Slots 50 extend below cut line 37.
[0032] The separated resistor bodies are next moved to an
adjustment and calibration station 52. At this station each body is
adjusted to the desired resistance value. Resistance value
adjustment is accomplished by cutting alternative slots 54, 56
(FIG. 5) through the exposed portion 34 of the resistance material
of resistance strip 28. This forms a serpentine current path
designated by the arrow 58. The serpentine path increases the
resistance value of the resistor. The slots are cut through the
resistance material using preferably a laser beam or any instrument
used for the cutting of metallic materials. The resistance value of
each resistor is continuously monitored during the adjustment
cutting until the desired resistance is achieved.
[0033] After the resistors are adjusted to their proper resistance
value the bodies are moved to an encapsulation station 60 where a
dielectric encapsulating material 62 is applied to the exposed
front and rear surfaces and edges of the resistive strip 28. The
purposes of the encapsulating operation are to provide protection
from various environments to which the resistor may be exposed; to
add rigidity to the resistance element which has been weakened by
the value adjustment operation; and to provide a dielectric
insulation to insulate the resistor from other components or
metallic surfaces it may contact during its actual operation. The
encapsulating material 62 is applied in any manner which covers
only the resistive element materials 28. A liquid high temperature
coating material roll coated to both sides of the resistor body is
the preferred method. The conductive elements 30, 32 of each body
are left exposed. These conductive strips 30, 32 of the resistor
serve as electrical contact points for the resistor when it is
fastened to the printed circuit board by the end user. Since the
ends 30, 32 on the resistor are thicker then the resistive element
28 in the center of the resistor, the necessary clearance is
provided for the encapsulation on the bottom side of the resistor
as shown in FIG. 6A.
[0034] Next in the manufacturing process is the application of
marking information, printing, to the encapsulated front surface of
the resistor. This step is represented by block 64 in FIG. 2. This
is accomplished by transfer printing the necessary information on
the front surface of the resistor with marking ink. The strip is
then moved to the separating station represented by block 70 where
the individual resistors are cut away from the carrier strip 24.

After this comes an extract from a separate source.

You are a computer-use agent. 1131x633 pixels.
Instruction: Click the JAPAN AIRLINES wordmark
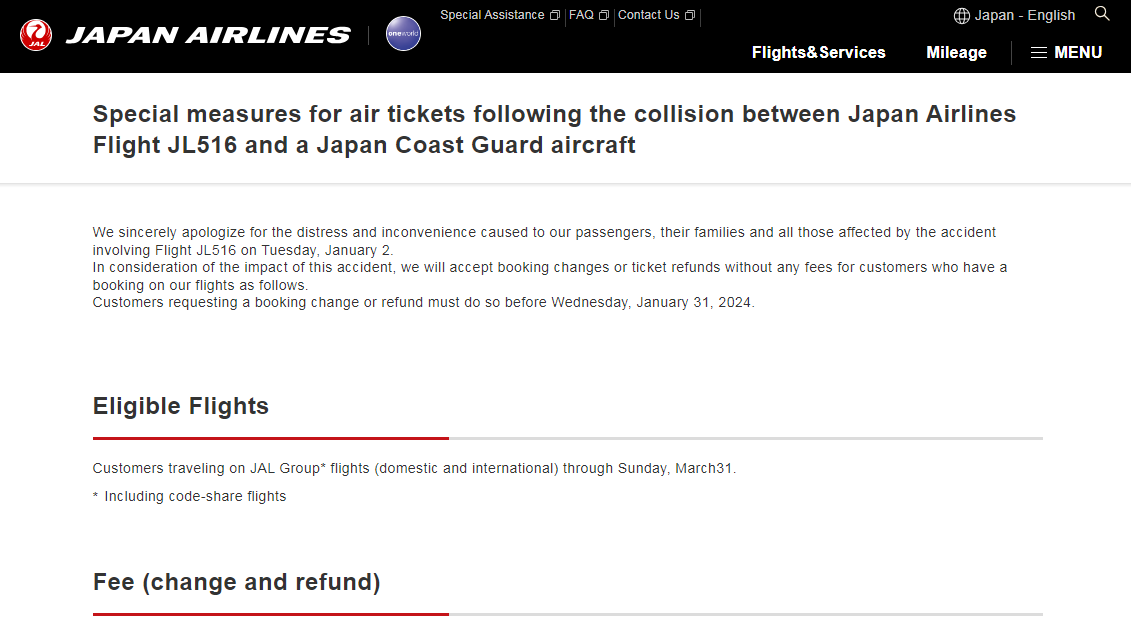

The individual resistors are plated with solder to create a solder
coating 68 as shown in FIG. 7A. The individual resistors 10 are
then complete and they are attached to a plastic tape 74 at a
packaging station represented by the numeral 72.
[0035] The above process can be accomplished in one continuous
operation as illustrated in FIG. 2 or it is possible to do the
various operations one at a time on the complete strip. For
example, the attachment and removing steps can be accomplished
either before or after the continuous ribbon 21 is wound on a
spool. The punching of the transfer holes 44, the trimming and the
separation can then be accomplished by unwinding the spool and
moving the strip through stations 46, 52, 60 to accomplish these
operations. Similar operations can be accomplished one at a time by
unwinding the spool for each operation.
[0036] For the welding of weld joint 36 the preferred method of
welding is by electron beam welding. However, other types of
welding or attachment may be used. The preferred method for forming
the transfer holes, for trimming the upper edge of the strip to
length, and forming the separate resistor blanks is punching.
However, other methods such as cutting with lasers, drilling,
etching, or grinding may be used.
[0037] The preferred method for calibrating the resistor is to cut
the resistor with a laser. However, punching, milling, grinding or
other conventional means may be used.
[0038] The dielectric material used for the resistor is preferably
a rolled high temperature coating, but various types of paint,
silicon, and glass in the forms of liquid, powder or paste may be
used. They may be applied by molding, spraying, brushing or static
dispensing.
[0039] The marking ink used for the resistor is preferably a white
liquid, but various colors and types of marking ink may be used.
They may be applied by transfer pad, ink jet, transfer roller. The
marking may also be accomplished by use of a marking laser
beam.
[0040] The solder used in the present invention may be a plating
which is preferable, or a conventional solder paste or hot tin dip
may be used.
[0041] In the drawings and specification there has been set forth a
preferred embodiment of the invention, and although specific terms
are employed, these are used in a generic and descriptive sense
only and not for purposes of limitation. Changes in the form and
the proportion of parts as well as in the substitution of
equivalents are contemplated as circumstances may suggest or render
expedient without departing from the spirit or scope of the
invention as further defined in the following claims.
* * * * *